Among the entries that follow, some lines contain the word "Pemain". Show all of them.

↓

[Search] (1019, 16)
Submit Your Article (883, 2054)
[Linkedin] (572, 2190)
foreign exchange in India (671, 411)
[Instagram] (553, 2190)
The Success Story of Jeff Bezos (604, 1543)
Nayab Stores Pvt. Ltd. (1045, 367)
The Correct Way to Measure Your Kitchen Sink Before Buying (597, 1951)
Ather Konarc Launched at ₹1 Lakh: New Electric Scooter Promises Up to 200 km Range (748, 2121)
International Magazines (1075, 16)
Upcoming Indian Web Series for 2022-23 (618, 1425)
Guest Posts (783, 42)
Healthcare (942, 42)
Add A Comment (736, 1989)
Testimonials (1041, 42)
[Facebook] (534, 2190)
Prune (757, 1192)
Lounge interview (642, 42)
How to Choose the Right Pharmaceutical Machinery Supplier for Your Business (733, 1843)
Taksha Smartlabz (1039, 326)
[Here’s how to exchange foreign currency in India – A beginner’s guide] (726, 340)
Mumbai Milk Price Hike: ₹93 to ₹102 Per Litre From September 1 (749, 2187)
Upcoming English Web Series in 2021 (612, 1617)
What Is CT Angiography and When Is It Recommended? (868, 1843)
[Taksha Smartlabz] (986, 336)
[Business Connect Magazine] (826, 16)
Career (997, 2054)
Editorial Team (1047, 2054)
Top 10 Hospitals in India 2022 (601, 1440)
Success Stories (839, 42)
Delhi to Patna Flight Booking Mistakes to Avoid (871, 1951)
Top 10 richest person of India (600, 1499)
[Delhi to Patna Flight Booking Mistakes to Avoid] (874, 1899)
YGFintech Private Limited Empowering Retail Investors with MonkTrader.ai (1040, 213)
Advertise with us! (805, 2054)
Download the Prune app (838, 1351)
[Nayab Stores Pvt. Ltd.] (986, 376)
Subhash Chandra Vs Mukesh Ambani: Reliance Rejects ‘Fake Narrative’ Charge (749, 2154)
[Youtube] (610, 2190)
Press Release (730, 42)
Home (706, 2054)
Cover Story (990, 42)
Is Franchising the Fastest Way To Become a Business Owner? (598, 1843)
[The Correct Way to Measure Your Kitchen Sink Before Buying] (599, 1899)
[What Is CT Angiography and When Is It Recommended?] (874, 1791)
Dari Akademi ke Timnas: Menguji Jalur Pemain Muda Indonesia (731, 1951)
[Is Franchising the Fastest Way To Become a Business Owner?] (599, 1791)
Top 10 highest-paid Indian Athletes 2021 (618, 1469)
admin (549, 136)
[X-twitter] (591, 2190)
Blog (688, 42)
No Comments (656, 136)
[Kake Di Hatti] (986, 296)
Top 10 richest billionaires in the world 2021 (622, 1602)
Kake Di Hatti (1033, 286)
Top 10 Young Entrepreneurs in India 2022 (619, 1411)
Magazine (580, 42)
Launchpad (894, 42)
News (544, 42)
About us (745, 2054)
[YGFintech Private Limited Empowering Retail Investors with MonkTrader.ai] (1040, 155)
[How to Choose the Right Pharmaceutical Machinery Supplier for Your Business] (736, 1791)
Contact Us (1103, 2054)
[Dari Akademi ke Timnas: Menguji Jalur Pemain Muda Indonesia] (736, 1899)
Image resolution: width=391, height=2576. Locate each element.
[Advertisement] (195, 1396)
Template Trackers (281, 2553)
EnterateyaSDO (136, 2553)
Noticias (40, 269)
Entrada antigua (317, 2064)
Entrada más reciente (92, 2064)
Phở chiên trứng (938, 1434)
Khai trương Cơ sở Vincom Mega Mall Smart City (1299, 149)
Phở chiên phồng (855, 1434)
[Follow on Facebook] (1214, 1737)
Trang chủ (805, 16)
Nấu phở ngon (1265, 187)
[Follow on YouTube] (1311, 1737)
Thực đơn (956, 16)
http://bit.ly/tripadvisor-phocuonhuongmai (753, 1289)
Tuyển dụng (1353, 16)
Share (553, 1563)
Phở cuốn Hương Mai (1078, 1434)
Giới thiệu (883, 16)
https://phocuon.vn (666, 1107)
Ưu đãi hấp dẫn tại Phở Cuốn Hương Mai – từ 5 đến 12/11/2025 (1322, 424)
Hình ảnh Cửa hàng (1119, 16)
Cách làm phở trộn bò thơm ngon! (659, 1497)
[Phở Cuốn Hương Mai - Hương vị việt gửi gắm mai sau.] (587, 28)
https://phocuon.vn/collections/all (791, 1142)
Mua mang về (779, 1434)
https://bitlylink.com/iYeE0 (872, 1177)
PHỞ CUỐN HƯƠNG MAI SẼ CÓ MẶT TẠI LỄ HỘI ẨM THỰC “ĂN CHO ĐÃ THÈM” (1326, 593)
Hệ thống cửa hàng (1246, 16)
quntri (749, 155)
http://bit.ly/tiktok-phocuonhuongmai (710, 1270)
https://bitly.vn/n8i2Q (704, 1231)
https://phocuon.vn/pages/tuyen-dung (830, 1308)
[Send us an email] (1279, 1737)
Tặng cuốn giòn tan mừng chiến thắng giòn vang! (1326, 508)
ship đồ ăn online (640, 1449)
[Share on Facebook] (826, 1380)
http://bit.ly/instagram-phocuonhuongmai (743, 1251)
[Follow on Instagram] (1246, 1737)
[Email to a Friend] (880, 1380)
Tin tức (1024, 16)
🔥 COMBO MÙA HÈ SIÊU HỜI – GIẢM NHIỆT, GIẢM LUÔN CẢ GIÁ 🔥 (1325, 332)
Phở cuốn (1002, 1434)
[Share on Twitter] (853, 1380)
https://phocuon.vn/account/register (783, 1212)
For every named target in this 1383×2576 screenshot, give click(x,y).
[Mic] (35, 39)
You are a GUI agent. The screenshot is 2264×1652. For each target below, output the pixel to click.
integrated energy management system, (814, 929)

↑

SOLUTION TO THIS TASK:
Dari Akademi ke Timnas: Menguji Jalur Pemain Muda Indonesia (731, 1951)
[Dari Akademi ke Timnas: Menguji Jalur Pemain Muda Indonesia] (736, 1899)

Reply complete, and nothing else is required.